Saved entries:

*** Block opens ***

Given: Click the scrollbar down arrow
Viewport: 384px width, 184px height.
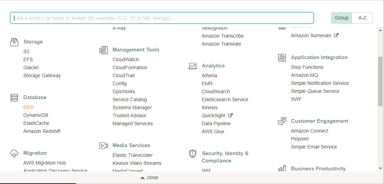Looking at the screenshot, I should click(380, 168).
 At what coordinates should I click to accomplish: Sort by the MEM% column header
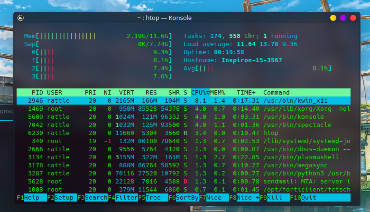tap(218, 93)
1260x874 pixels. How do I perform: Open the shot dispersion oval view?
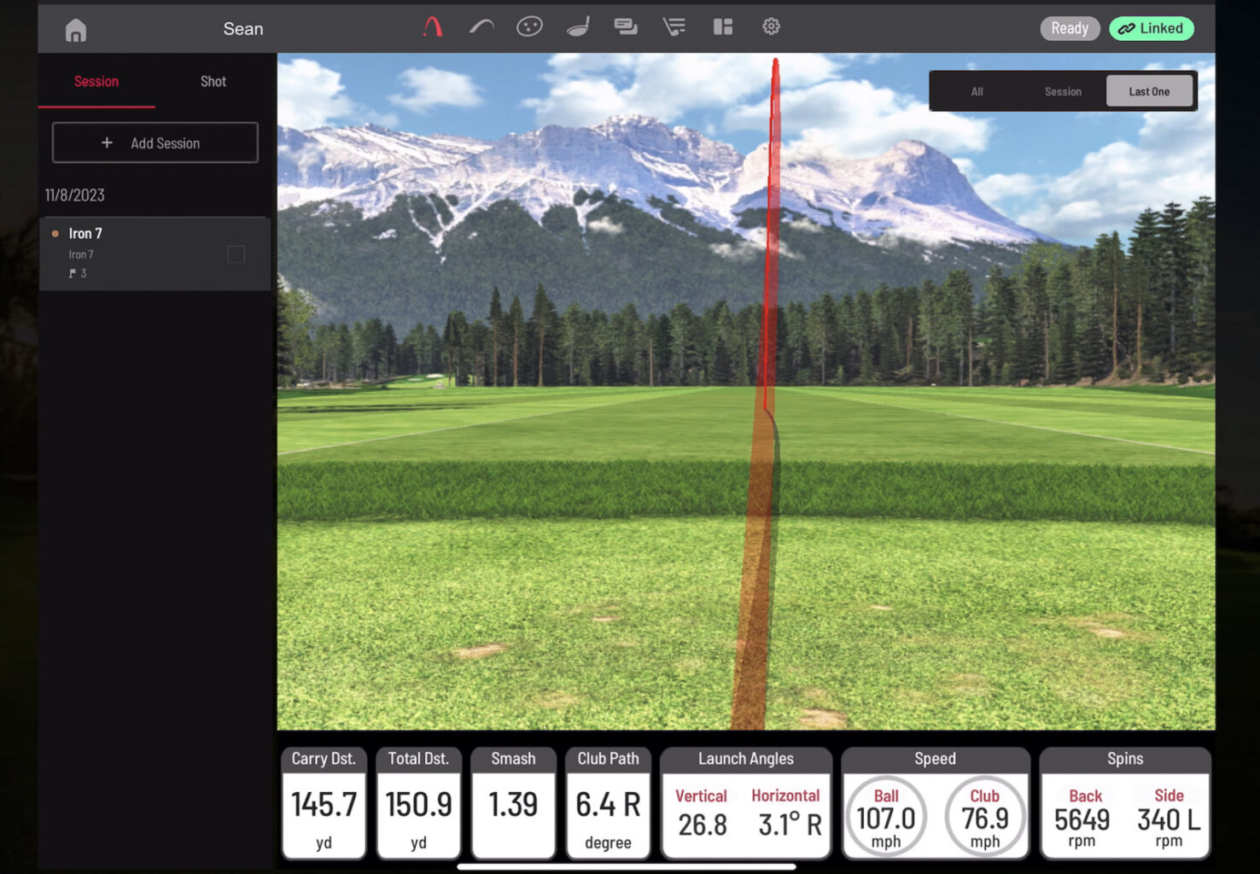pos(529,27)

*** Block closes ***

- **WORK REQUIRED**:
Lines from the one holding "1260x874 pixels. How" to the end of the data, both ends included, are to be given again exactly; no pictures belong in the copy.

- **WRITTEN SOLUTION**:
1260x874 pixels. How do I perform: Open the shot dispersion oval view?
pos(529,27)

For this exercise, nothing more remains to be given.